* [PROBLEM TO SOLVE]
Number of lines below with "named": work it out and reply with that number only.

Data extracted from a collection
____________________
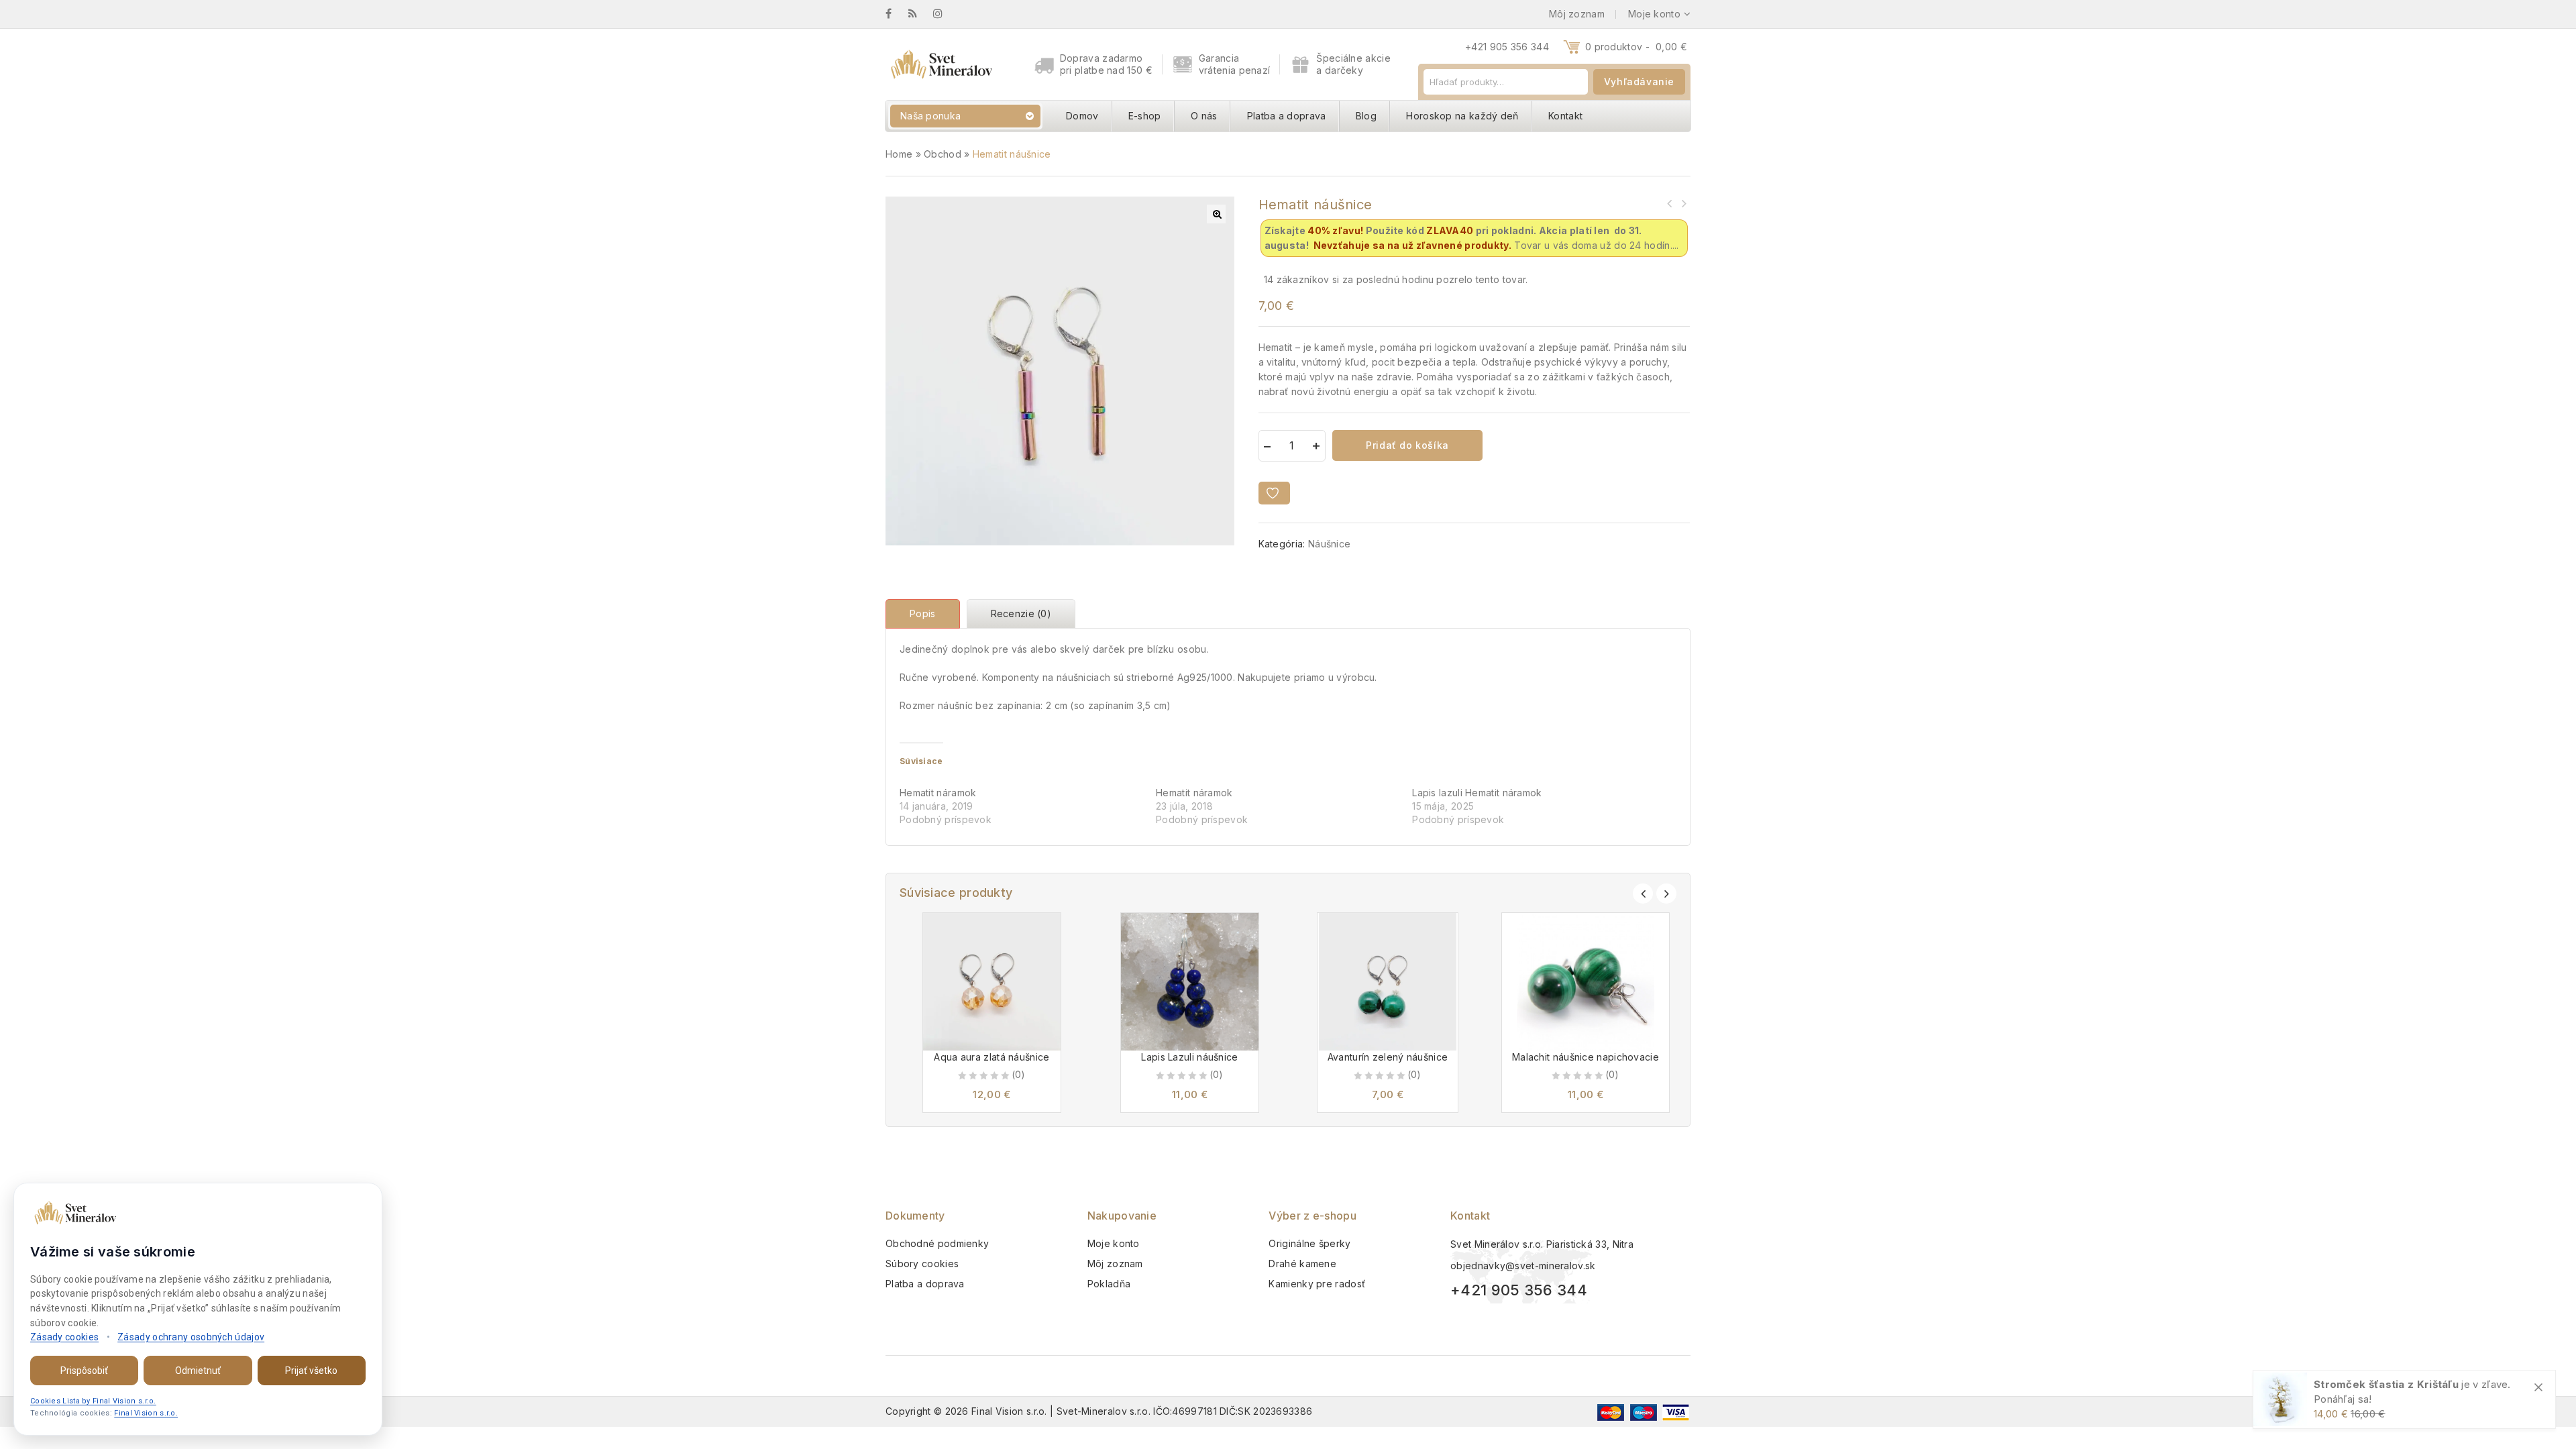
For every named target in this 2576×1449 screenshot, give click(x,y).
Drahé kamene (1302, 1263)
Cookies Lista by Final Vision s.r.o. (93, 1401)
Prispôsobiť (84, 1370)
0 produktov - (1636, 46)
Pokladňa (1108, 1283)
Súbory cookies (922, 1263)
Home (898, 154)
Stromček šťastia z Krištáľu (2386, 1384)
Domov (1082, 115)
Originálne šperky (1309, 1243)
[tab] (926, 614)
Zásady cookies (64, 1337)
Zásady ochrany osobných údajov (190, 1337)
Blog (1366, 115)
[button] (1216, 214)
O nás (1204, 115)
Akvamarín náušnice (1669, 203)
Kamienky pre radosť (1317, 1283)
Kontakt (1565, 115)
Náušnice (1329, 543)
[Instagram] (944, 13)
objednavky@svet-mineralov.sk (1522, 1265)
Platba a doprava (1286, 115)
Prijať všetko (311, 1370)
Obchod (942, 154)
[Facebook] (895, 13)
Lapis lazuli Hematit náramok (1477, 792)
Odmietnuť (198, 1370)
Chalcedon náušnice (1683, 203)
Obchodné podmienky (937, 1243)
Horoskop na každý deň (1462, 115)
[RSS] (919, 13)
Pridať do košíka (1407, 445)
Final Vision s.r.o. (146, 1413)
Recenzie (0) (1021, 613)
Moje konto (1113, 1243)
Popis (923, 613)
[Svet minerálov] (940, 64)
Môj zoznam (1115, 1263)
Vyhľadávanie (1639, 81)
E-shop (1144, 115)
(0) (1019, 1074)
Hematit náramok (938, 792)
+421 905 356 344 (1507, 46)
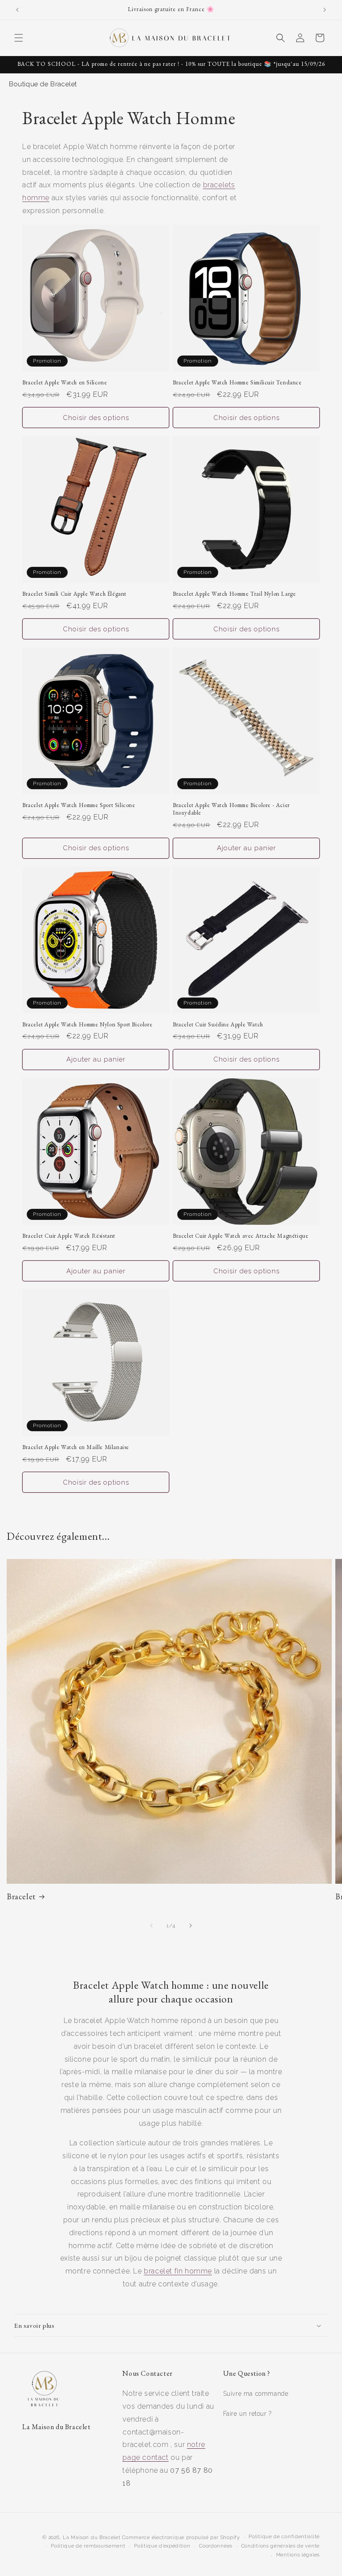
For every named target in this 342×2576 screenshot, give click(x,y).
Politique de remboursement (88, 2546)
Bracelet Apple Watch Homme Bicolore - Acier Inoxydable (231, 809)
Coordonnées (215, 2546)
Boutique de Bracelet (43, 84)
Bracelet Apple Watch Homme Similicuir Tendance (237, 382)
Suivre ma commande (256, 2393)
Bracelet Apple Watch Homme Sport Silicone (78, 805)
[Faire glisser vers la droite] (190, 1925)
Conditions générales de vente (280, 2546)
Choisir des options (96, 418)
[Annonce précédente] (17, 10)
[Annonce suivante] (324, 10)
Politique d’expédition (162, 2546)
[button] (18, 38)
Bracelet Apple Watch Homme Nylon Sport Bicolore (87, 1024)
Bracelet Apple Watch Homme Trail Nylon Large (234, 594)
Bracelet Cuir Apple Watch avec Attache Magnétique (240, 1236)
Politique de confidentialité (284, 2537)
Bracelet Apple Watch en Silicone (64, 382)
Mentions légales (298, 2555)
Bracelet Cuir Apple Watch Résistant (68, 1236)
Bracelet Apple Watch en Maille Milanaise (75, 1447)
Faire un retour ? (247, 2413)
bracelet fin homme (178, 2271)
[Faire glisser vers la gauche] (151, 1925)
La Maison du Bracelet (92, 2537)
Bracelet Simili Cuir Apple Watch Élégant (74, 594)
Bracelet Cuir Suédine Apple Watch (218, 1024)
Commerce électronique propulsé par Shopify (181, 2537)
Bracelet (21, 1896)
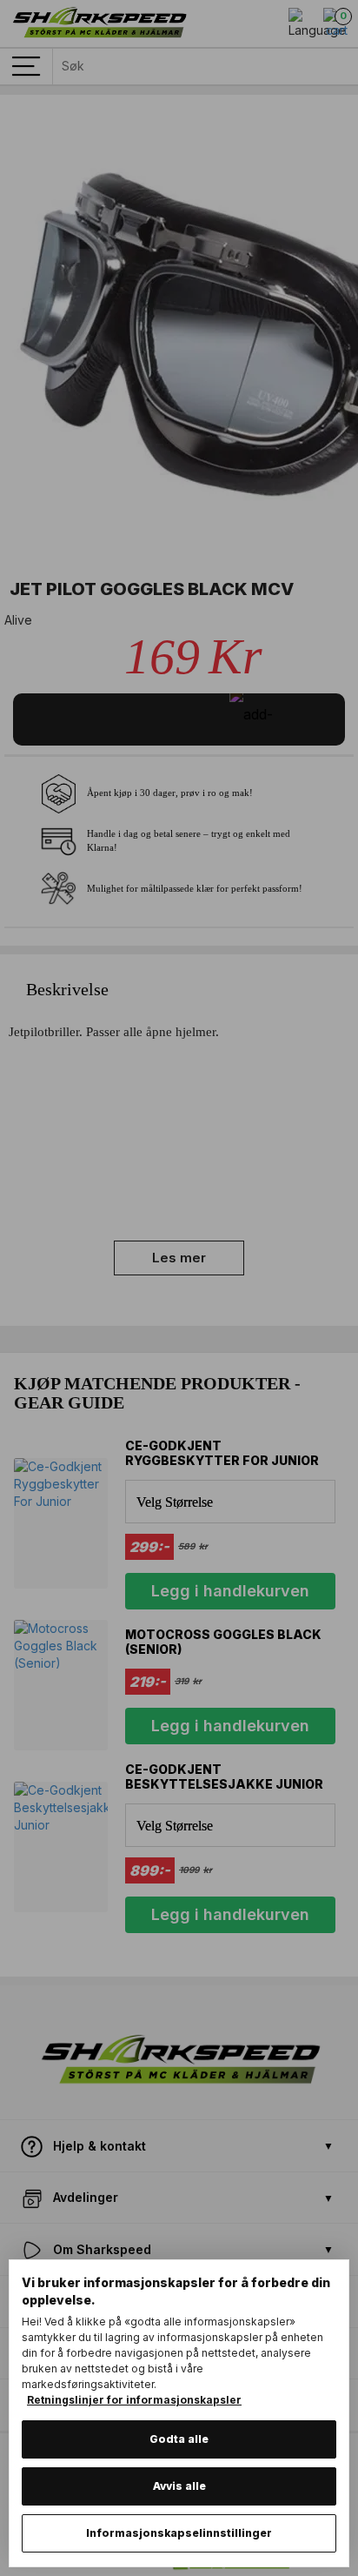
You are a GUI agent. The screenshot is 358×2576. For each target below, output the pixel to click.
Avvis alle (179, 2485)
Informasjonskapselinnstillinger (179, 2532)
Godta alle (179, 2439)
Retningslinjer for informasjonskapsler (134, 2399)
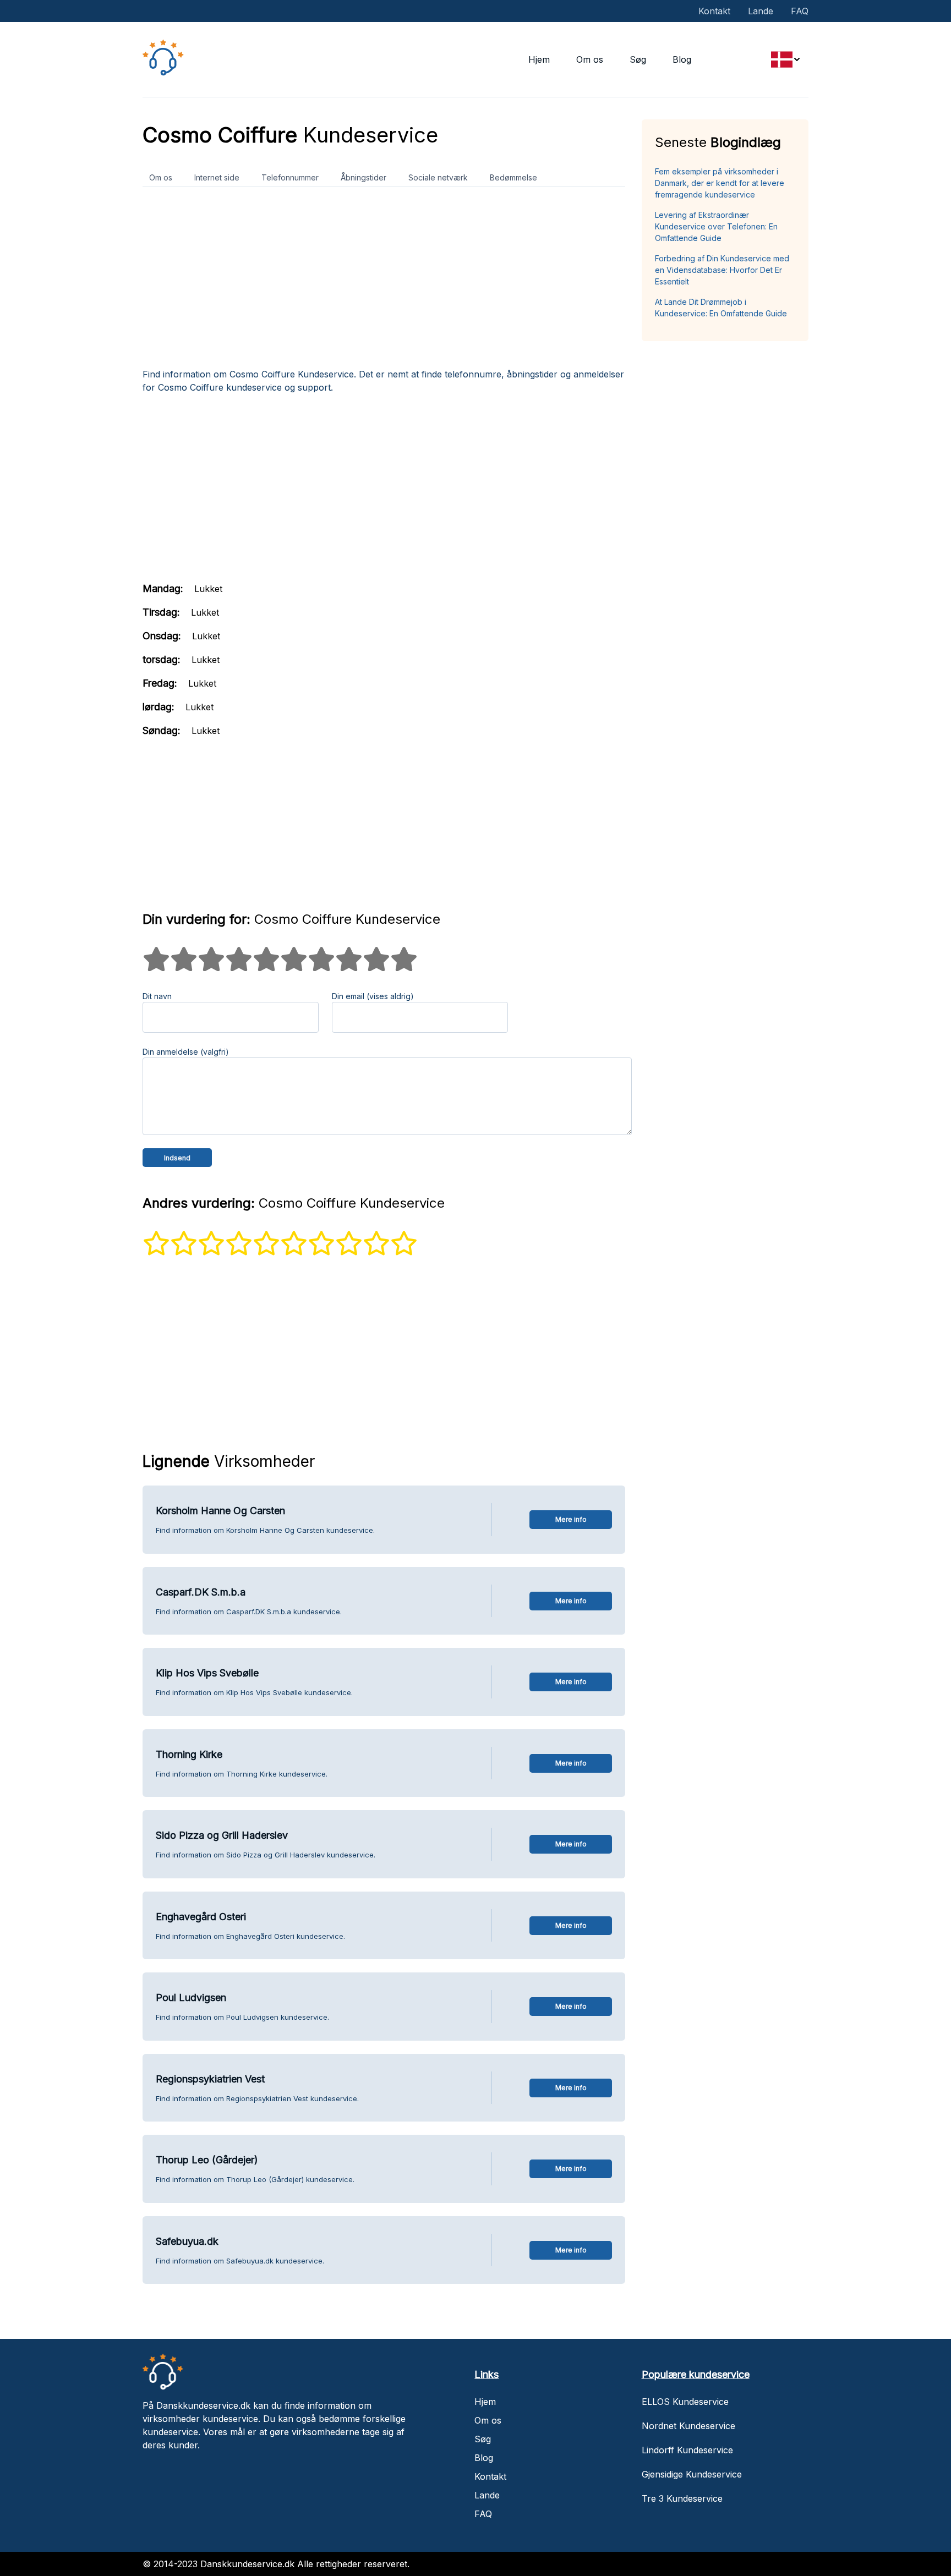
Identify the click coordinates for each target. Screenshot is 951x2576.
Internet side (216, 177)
____________________
* [RESPONSE]
2